Is Empowerment a great way to quantify alignment (as expected information gain in terms of the mutual information between actions and future states)? I’m not sure how to get from A to B, but presumably one can measure conditional empowerment of some trajectories of some set of agents in terms of the amount of extra self-control imparted to the empowered agents by virtue of their interaction with the empowering agent. Perhaps the CATE (Conditional Average Treatment Effect) for various specific interventions would be more bite-sized than trying to measure the whole enchilada!

I am trying to find some Alignment direction that could be interesting for me to learn and work on, I've already received a couple of answers but I want more opinions and I just get more motivation from the discussions/cooperation.

1. As I understand that almost any agent can be modeled as an utility optimizer, but I am still suspicious about the concept. I am not sure that utility optimization is the most compressed representation of any agent, because an arbitrary utility function could be arbitrarily complex to encode, and maybe there is another model of this agent that is more compressed. Humans seem to be not explicit utility optimizers: Shard Theory. Can we formally distinguish between an explicit utility optimizer and an agent behavior that could be understood as optimization of some function? What is more efficient? Can you please recommend something that answers the question above or is just a good starting point to learn about utility optimizers via a math approach? For example, I want to understand more about existing theorems on the topic, like the Von Neumann–Morgenstern utility theorem.

2. I am trying to find some approaches to AI Alignment that use rigorous math about deep learning. But I am struggling to find even good books about the math behind deep learning as a whole, not about how to do deep learning in practice, but with theorems and proofs. One example I found interesting is "Deep Learning Architectures A Mathematical Approach", chapters about "Approximation Theorems", "Information Processing" and "Geometric Theory". In the Alignment field, I only see SLT theory which tries this path. Maybe someone knows other approaches/books in that direction? If SLT is the only one, is it because it covers all learning theory?

3. If I understand correctly, many results show that neural networks lack identifiability of weights or even latent representations like in VAE. What, then, is the point of Mech Interp, which, as I understand, is trying to understand the function of specific neurons/features? What should I read to understand this? Does it contradict with SLT take that all sophisticated models are singular?

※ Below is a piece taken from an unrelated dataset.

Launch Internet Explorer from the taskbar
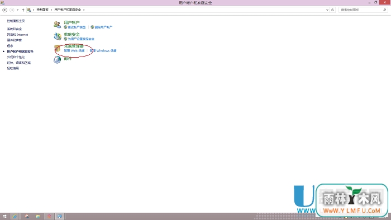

4. I had read papers "Advances in Identifiability of Nonlinear Probabilistic Models" by Ilyes Khemakhem, "On Linear Identifiability of Learned Representations" by Kingma and similar, and immediatly thought why is there no Alignment direction that is trying to use this techniques for more identifiability in neural networks?

5. Is the inner misalignment problem based on the assumption that capabilities fit faster, more sustainable, and generalize better than values? In the sharp left turn post, the evolution analogy is not convincing to me, because humans didn't develop IGF values simply because they were not able to understand them. We understand now because of the iterative development of technology through the centuries. For ASI human values should be comprehensible but there is the problem that a power-seeking ASI is indistinguishable from an Aligned ASI. But this is also based on the assumption that human values somehow were not learned during the training process before the AI became sophisticated enough to understand how to deceive humans. Could we train an AI that is not smarter than us so it will not deceive us but will be capable of comprehending our values? Why should these values change in the future improvements of capabilities of the system if they perfectly fit our training distribution?

6. Are there any good attempts to formalize which functions are optimizers and which are not? Is it possible in principle to distinguish between a function that optimizes something and those that do not, for example, if they are in the form of a neural network? Or at least to understand how a function should look like to be a specific type of optimizer and what types of optimizers can we represent as a function?